WORK TO COMPLETE – Recast the records below as a two-column CSV with the columns instruction and action, giving one row per record with its text and its answer, each in a single quoted field with line breaks replaced by spaces. Begin at the start of the records and stop after the line that contains "tap(576, 20)".
──────── EXCERPTED DATA ────────
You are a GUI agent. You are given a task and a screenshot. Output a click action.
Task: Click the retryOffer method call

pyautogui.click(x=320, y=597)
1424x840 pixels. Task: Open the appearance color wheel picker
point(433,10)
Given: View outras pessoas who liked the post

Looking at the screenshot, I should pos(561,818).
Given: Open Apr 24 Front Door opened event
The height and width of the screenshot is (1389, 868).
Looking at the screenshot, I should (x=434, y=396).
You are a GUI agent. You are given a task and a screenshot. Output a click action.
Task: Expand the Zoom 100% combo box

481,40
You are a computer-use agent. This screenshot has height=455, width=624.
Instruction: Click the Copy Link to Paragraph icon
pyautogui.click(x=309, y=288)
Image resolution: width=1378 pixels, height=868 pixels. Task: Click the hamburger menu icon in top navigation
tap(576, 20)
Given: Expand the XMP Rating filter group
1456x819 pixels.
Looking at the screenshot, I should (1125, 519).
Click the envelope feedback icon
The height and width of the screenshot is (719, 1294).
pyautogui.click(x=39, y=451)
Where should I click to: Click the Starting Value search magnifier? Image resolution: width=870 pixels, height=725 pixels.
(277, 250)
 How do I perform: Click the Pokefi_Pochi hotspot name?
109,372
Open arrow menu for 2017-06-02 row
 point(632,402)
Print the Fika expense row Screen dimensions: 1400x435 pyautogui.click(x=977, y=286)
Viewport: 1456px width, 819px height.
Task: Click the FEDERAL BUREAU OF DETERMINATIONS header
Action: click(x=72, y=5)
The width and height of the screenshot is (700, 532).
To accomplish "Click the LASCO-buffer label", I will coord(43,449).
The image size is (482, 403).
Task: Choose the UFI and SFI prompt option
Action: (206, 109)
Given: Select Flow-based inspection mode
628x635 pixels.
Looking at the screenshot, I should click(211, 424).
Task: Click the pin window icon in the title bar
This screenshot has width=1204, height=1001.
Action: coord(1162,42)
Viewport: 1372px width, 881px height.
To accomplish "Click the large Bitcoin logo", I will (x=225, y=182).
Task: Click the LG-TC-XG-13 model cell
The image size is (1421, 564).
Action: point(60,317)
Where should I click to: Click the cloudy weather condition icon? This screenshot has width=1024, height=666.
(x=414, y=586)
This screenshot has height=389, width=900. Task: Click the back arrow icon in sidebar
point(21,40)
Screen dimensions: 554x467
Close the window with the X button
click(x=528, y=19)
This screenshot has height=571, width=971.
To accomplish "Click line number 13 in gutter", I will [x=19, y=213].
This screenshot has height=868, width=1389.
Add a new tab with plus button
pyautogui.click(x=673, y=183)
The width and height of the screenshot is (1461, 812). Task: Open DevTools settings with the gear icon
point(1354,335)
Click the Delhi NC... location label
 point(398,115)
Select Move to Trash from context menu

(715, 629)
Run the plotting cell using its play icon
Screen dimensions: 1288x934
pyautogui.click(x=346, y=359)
────────
WORKED SOLUTION –
instruction,action
"You are a GUI agent. You are given a task and a screenshot. Output a click action. Task: Click the retryOffer method call","pyautogui.click(x=320, y=597)"
"1424x840 pixels. Task: Open the appearance color wheel picker","point(433,10)"
"Given: View outras pessoas who liked the post","Looking at the screenshot, I should pos(561,818)."
"Given: Open Apr 24 Front Door opened event The height and width of the screenshot is (1389, 868).","Looking at the screenshot, I should (x=434, y=396)."
"You are a GUI agent. You are given a task and a screenshot. Output a click action. Task: Expand the Zoom 100% combo box","481,40"
"You are a computer-use agent. This screenshot has height=455, width=624. Instruction: Click the Copy Link to Paragraph icon","pyautogui.click(x=309, y=288)"
"Image resolution: width=1378 pixels, height=868 pixels. Task: Click the hamburger menu icon in top navigation","tap(576, 20)"